= Beginning of Section =

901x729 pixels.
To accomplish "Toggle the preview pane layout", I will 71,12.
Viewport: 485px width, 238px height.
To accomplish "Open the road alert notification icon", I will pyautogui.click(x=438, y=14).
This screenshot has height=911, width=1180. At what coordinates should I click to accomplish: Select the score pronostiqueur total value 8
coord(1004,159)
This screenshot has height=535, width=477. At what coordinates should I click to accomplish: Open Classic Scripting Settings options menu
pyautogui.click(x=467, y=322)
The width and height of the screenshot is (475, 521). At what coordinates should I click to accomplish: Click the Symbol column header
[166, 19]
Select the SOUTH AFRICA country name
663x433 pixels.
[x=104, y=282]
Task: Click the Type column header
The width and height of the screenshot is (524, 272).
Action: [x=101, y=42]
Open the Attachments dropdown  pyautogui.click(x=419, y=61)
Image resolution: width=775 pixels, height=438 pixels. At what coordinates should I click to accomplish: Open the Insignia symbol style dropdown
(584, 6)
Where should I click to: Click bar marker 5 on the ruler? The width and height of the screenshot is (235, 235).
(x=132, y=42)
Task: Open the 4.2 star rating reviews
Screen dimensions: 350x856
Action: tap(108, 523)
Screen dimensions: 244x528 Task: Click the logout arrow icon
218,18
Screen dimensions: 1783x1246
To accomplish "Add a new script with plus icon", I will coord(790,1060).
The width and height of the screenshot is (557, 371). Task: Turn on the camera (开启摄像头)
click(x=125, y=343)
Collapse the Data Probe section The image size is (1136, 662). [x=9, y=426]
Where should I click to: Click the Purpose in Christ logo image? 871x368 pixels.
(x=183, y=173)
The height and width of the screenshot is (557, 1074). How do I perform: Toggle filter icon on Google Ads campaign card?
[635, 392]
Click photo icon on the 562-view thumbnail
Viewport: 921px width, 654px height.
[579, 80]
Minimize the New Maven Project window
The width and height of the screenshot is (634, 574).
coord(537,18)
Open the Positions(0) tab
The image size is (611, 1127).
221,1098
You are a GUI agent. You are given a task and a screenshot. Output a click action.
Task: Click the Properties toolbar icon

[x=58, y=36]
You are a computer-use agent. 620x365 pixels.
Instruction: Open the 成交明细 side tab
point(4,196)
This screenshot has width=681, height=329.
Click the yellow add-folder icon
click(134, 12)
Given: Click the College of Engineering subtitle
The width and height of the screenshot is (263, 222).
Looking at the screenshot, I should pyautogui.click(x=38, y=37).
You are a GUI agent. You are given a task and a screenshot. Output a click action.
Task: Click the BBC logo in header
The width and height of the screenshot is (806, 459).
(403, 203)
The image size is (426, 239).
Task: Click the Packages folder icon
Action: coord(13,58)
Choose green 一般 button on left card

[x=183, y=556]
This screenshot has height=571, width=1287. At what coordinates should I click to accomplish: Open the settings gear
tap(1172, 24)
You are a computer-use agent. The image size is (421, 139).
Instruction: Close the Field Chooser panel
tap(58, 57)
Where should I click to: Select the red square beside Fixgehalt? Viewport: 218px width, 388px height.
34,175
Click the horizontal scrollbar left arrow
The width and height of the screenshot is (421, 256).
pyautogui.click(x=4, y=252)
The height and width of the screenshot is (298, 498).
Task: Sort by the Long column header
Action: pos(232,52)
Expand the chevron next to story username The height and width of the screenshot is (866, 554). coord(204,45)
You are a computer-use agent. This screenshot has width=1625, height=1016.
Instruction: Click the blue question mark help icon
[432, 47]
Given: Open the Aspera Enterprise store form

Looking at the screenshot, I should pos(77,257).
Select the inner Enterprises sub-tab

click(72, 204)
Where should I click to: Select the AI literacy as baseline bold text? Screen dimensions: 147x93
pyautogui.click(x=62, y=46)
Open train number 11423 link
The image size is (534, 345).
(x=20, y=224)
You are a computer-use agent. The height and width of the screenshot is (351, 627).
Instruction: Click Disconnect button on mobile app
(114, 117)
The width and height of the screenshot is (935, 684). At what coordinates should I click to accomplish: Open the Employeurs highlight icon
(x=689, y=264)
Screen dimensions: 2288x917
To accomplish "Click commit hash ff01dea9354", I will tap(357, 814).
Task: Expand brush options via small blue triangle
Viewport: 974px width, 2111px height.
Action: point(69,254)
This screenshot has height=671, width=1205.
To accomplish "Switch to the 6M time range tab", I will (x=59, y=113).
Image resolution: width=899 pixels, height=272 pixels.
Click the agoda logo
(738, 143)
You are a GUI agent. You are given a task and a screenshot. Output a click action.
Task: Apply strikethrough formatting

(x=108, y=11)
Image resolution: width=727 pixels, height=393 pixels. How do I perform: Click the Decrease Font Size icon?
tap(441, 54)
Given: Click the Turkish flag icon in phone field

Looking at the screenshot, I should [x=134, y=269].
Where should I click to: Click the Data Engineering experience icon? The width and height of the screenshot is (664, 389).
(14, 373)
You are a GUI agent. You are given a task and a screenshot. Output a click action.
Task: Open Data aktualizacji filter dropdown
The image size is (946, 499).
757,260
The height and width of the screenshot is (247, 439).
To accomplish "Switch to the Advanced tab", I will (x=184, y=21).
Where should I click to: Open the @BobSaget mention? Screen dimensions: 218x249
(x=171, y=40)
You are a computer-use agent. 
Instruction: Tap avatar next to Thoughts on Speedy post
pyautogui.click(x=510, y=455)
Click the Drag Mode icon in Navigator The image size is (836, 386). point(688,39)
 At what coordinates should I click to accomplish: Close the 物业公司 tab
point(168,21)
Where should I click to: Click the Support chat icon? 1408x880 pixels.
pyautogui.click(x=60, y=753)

= End of Section =

Work instruction — The full listing is to be written out again, exactly as shown.

Result of this exercise —
901x729 pixels.
To accomplish "Toggle the preview pane layout", I will 71,12.
Viewport: 485px width, 238px height.
To accomplish "Open the road alert notification icon", I will pyautogui.click(x=438, y=14).
This screenshot has height=911, width=1180. At what coordinates should I click to accomplish: Select the score pronostiqueur total value 8
coord(1004,159)
This screenshot has height=535, width=477. At what coordinates should I click to accomplish: Open Classic Scripting Settings options menu
pyautogui.click(x=467, y=322)
The width and height of the screenshot is (475, 521). At what coordinates should I click to accomplish: Click the Symbol column header
[166, 19]
Select the SOUTH AFRICA country name
663x433 pixels.
[x=104, y=282]
Task: Click the Type column header
The width and height of the screenshot is (524, 272).
Action: [x=101, y=42]
Open the Attachments dropdown  pyautogui.click(x=419, y=61)
Image resolution: width=775 pixels, height=438 pixels. At what coordinates should I click to accomplish: Open the Insignia symbol style dropdown
(584, 6)
Where should I click to: Click bar marker 5 on the ruler? The width and height of the screenshot is (235, 235).
(x=132, y=42)
Task: Open the 4.2 star rating reviews
Screen dimensions: 350x856
Action: tap(108, 523)
Screen dimensions: 244x528 Task: Click the logout arrow icon
218,18
Screen dimensions: 1783x1246
To accomplish "Add a new script with plus icon", I will coord(790,1060).
The width and height of the screenshot is (557, 371). Task: Turn on the camera (开启摄像头)
click(x=125, y=343)
Collapse the Data Probe section The image size is (1136, 662). [x=9, y=426]
Where should I click to: Click the Purpose in Christ logo image? 871x368 pixels.
(x=183, y=173)
The height and width of the screenshot is (557, 1074). How do I perform: Toggle filter icon on Google Ads campaign card?
[635, 392]
Click photo icon on the 562-view thumbnail
Viewport: 921px width, 654px height.
[579, 80]
Minimize the New Maven Project window
The width and height of the screenshot is (634, 574).
coord(537,18)
Open the Positions(0) tab
The image size is (611, 1127).
221,1098
You are a GUI agent. You are given a task and a screenshot. Output a click action.
Task: Click the Properties toolbar icon

[x=58, y=36]
You are a computer-use agent. 620x365 pixels.
Instruction: Open the 成交明细 side tab
point(4,196)
This screenshot has width=681, height=329.
Click the yellow add-folder icon
click(134, 12)
Given: Click the College of Engineering subtitle
The width and height of the screenshot is (263, 222).
Looking at the screenshot, I should pyautogui.click(x=38, y=37).
You are a GUI agent. You are given a task and a screenshot. Output a click action.
Task: Click the BBC logo in header
The width and height of the screenshot is (806, 459).
(403, 203)
The image size is (426, 239).
Task: Click the Packages folder icon
Action: coord(13,58)
Choose green 一般 button on left card

[x=183, y=556]
This screenshot has height=571, width=1287. At what coordinates should I click to accomplish: Open the settings gear
tap(1172, 24)
You are a computer-use agent. The image size is (421, 139).
Instruction: Close the Field Chooser panel
tap(58, 57)
Where should I click to: Select the red square beside Fixgehalt? Viewport: 218px width, 388px height.
34,175
Click the horizontal scrollbar left arrow
The width and height of the screenshot is (421, 256).
pyautogui.click(x=4, y=252)
The height and width of the screenshot is (298, 498).
Task: Sort by the Long column header
Action: pos(232,52)
Expand the chevron next to story username The height and width of the screenshot is (866, 554). coord(204,45)
You are a computer-use agent. This screenshot has width=1625, height=1016.
Instruction: Click the blue question mark help icon
[432, 47]
Given: Open the Aspera Enterprise store form

Looking at the screenshot, I should pos(77,257).
Select the inner Enterprises sub-tab

click(72, 204)
Where should I click to: Select the AI literacy as baseline bold text? Screen dimensions: 147x93
pyautogui.click(x=62, y=46)
Open train number 11423 link
The image size is (534, 345).
(x=20, y=224)
You are a computer-use agent. The height and width of the screenshot is (351, 627).
Instruction: Click Disconnect button on mobile app
(114, 117)
The width and height of the screenshot is (935, 684). At what coordinates should I click to accomplish: Open the Employeurs highlight icon
(x=689, y=264)
Screen dimensions: 2288x917
To accomplish "Click commit hash ff01dea9354", I will tap(357, 814).
Task: Expand brush options via small blue triangle
Viewport: 974px width, 2111px height.
Action: point(69,254)
This screenshot has height=671, width=1205.
To accomplish "Switch to the 6M time range tab", I will (x=59, y=113).
Image resolution: width=899 pixels, height=272 pixels.
Click the agoda logo
(738, 143)
You are a GUI agent. You are given a task and a screenshot. Output a click action.
Task: Apply strikethrough formatting

(x=108, y=11)
Image resolution: width=727 pixels, height=393 pixels. How do I perform: Click the Decrease Font Size icon?
tap(441, 54)
Given: Click the Turkish flag icon in phone field

Looking at the screenshot, I should [x=134, y=269].
Where should I click to: Click the Data Engineering experience icon? The width and height of the screenshot is (664, 389).
(14, 373)
You are a GUI agent. You are given a task and a screenshot. Output a click action.
Task: Open Data aktualizacji filter dropdown
The image size is (946, 499).
757,260
The height and width of the screenshot is (247, 439).
To accomplish "Switch to the Advanced tab", I will (x=184, y=21).
Where should I click to: Open the @BobSaget mention? Screen dimensions: 218x249
(x=171, y=40)
You are a computer-use agent. 
Instruction: Tap avatar next to Thoughts on Speedy post
pyautogui.click(x=510, y=455)
Click the Drag Mode icon in Navigator The image size is (836, 386). point(688,39)
 At what coordinates should I click to accomplish: Close the 物业公司 tab
point(168,21)
Where should I click to: Click the Support chat icon? 1408x880 pixels.
pyautogui.click(x=60, y=753)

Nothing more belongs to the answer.